Em repouso, Olívia acaba adormecendo um pouco naquela longa
madrugada. Insone, o professor caminha pelos corredores do pronto-socorro,
quando vê o médico com um copo descartável de café na mão. O profissional da
saúde aborda o misterioso homem.
-Foi o senhor quem trouxe a Olívia Gusmão Alencar pra cá e o
outro bandido, não foi?
-Sim, eu mesmo.
-Tivemos que transferir o Alonso para outro hospital, que
tinha melhores condições para fazer a cirurgia.
-Alonso...
-É o nome verdadeiro do sequestrador, Alonso. A polícia
levantou a ficha completa do bandido e descobriu que ele utilizava uma falsa
identidade pra frequentar a universidade das vítimas sem ser notado.

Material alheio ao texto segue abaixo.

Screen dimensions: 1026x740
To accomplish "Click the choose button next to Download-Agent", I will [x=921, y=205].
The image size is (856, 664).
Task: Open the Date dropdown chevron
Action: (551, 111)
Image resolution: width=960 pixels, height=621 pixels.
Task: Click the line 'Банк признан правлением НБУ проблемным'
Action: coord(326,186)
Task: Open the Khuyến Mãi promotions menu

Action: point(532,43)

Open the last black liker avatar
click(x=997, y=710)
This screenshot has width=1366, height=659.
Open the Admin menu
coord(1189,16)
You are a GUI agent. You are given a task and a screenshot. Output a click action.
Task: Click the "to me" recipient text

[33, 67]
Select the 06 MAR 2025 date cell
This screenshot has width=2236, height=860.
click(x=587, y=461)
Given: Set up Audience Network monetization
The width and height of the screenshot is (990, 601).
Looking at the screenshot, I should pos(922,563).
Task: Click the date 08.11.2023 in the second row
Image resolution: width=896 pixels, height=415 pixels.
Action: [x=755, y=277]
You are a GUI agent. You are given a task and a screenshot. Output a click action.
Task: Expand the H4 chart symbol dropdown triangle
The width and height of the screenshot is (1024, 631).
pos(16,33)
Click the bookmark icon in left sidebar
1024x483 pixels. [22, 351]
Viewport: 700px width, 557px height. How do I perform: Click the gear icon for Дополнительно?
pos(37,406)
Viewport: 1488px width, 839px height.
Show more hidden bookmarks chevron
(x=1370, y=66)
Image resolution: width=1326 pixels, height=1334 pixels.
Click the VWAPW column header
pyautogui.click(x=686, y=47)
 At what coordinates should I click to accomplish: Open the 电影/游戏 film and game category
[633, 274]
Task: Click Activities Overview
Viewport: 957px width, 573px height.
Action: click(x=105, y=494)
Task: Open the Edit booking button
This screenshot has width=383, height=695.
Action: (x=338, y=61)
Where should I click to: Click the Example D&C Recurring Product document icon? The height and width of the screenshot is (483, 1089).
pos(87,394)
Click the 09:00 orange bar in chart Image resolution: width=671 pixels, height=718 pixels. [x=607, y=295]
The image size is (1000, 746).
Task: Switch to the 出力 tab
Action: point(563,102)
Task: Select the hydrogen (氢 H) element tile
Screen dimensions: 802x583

Amanhã, a
perícia será concluída e saberemos que o disparo contra o bandido foi
acidental, que o tiro saiu, literalmente, pela culatra. Esteve por um triz a
vida da Olívia.
-Mas quanto ao estado de saúde do rapaz?
-Bom, devido à gravidade do caso, o Alonso está em coma. Mas
se ele escapar, é lógico que sofrerá as sanções da justiça. E...
-Continues, Doutor.
-Tudo indica que o rapaz ficará em estado vegetativo por
tempo indeterminado.
-E pensar que tudo isto poderia ter sido evitado se houvesse
tolerância, se fosse praticado o respeito... Agora, a Olívia está abalada sobre
uma cama de hospital, e este rapaz luta para sobreviver.
-Deus que me perdoe pelo que eu vou dizer agora, mas eu não
tenho pena, não.
-Não digas uma coUsa destas.
-Digo, e digo por saber de mim mesmo. A Olívia não foi a
primeira que aquele canalha atentou contra a vida. Basta ver a quantidade de
meninas que não tiveram a mesma sorte que ela. E tudo por não querer que ela
fosse feliz com o próprio credo? Chega a ser assustador quando aparece na
televisão ou no jornal um monte de gente morrendo porque acredita em alguma
coisa, porque um louco acha que é dono da vida e se sente no direito de tirar.
Pra mim, que luto todos os dias pra salvar as pessoas, é desumano.
-Perdoes. Muitos dos erros que o ser humano comete são porque
ele não sabe que está errando.
-Vai me desculpar, mas um cara que mata meninas com um futuro
pela frente, só por acreditar que a crença delas não passa de uma mentira, e
esconde os corpos num galpão longe da civilização, no meio do mato, sabe bem a
monstruosidade que está fazendo.
-E com relação à Olívia...
-Acho prudente deixar a moça aqui por mais um ou dois dias,
ela está muito debilitada por conta dos dias sem comer. E certamente a polícia
vai colher o depoimento da Olívia
-Tudo bem. Assim que ela acordar, eu a comunico.
-O senhor é pai da moça?
-Amigo, de muitos anos.
-Raros são os amigos como o senhor, que se mostram tão
preocupados.
-A raridade, Doutor, está em sair pelo mundo afora e
encontrar amigos de verdade.
Chegou o nono e último dia de internação de Kleber. O agente
de viagens já está acordado, mas Dora preferiu dormir em casa para buscá-lo na
manhã seguinte. Receosamente, Tato abre a porta do quarto e olha para o rosto
do pai, que não sabe como encará-lo.
-Desviando o olhar? O natural seria que eu fizesse isto.
-Que bom que tu apareceste...
-O meu tio falou que querias falar comigo.
-Sim, é verdade. Acho que chegou o momento de termos uma
conversa que definirá o futuro da nossa relação de pai e filho.
-Está bem. O que tanto tens para falar comigo?
-Só uma palavra eu preciso dizer-te, Otávio: perdão.